Iljitsch,
On Mar 26, 2009, at 4:24 PM, Iljitsch van Beijnum wrote:
On 26 mrt 2009, at 12:38, Danny McPherson wrote:
Recognizing the originator ID can happen very early when expensive
actions such as applying prefix lists and route maps and inserting
in the RIB haven't happened yet, so the impact of doing this could
be fairly negligible.
Could be. Then again, there's NO way that it can me more
efficient then having not received the updates - from a system
state perspective. Further, those updates are multiplied by
the number of RRs and handled in the same processing path as
ALL other updates, so operators should be concerned about this.
Then again, this is only an issue for the prefixes the router itself
sends to the RRs and then are reflected back. You mentioned some
really large numbers in your talk which seem atypical to me: in a
network large enough to have RRs I would assume that most routers
are only responsible for a relatively small number of best prefixes
in the global table. Yes, this multiplies by the number of RRs but
then again so do all the prefixes that the router isn't considered
best for, which require significant more resources.
I think it's important to point out that the concern is /routes/,
i.e.: /paths/ + prefixes, not just prefixes alone that are the concern
here. In addition, your comment seems to be from the viewpoint of a
"snapshot in time"; however, BGP (particularly on Edge routers) is
very dynamic, because it's constantly receiving eBGP updates from
peers and/or customers, performing path selection and when it arrives
at a new best path forwarding it to RR's and then receiving it back.

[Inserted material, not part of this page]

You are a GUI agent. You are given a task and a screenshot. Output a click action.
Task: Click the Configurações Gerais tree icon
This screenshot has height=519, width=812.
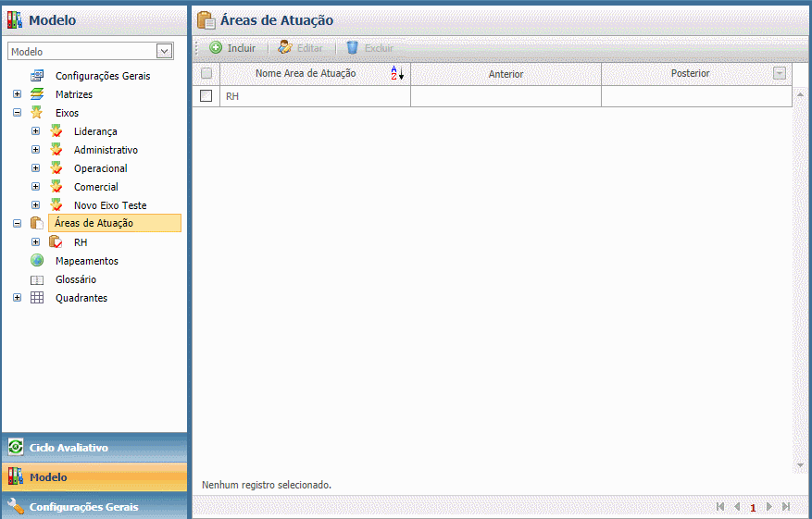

The larger point here is paths are much more dynamic than just
prefixes, resulting in a more offered load on the overall system ...

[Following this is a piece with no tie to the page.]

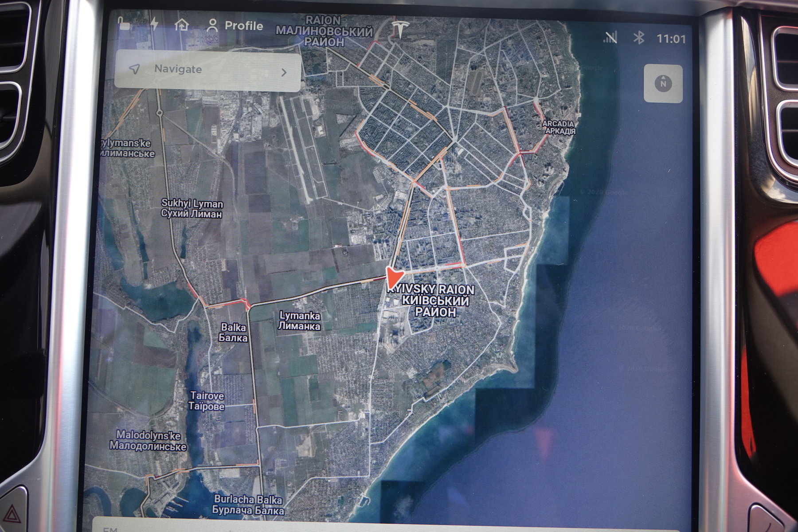Tap the Burlacha Balka map label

In the case where a router would indeed get back 100k if its own
prefixes from RRs it would make more sense to make that router a non
client peer of the RRs and make the problem go away in that way.

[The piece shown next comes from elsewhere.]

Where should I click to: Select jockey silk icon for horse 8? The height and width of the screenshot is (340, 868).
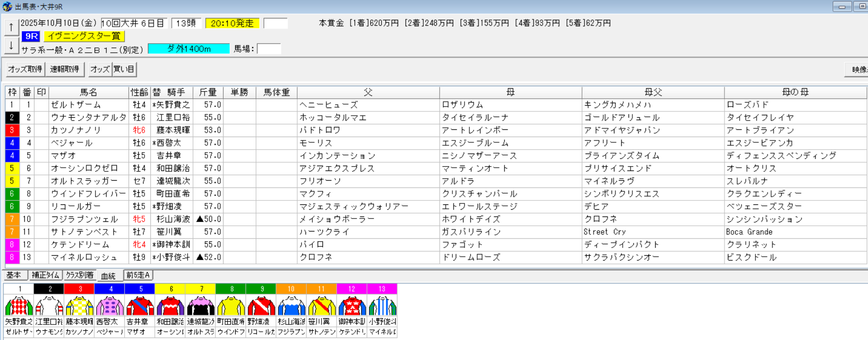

However, that would increase the size of the iBGP mesh, which was the
point of putting RR's in in the first place. Admittedly, you don't
have to revert to a complete iBGP full-mesh, but administratively it's
harder to plan & deploy what boxes will be part of the full-mesh (non-
rr-clients) vs. rr-clients and then changing configs around when
circuits toward peers or customers are groomed from box-to-box as well.
Considering all of the above and the fact that avoiding
backreflection means breaking groupwise processing on the RRs which
means extra processing for ALL prefixes times ALL clients for each
RR I'd say that we shouldn't make changes here, but limit ourselves
to documenting the issue so that vendors and operators can make sure
the additional processing for backreflection is reduced.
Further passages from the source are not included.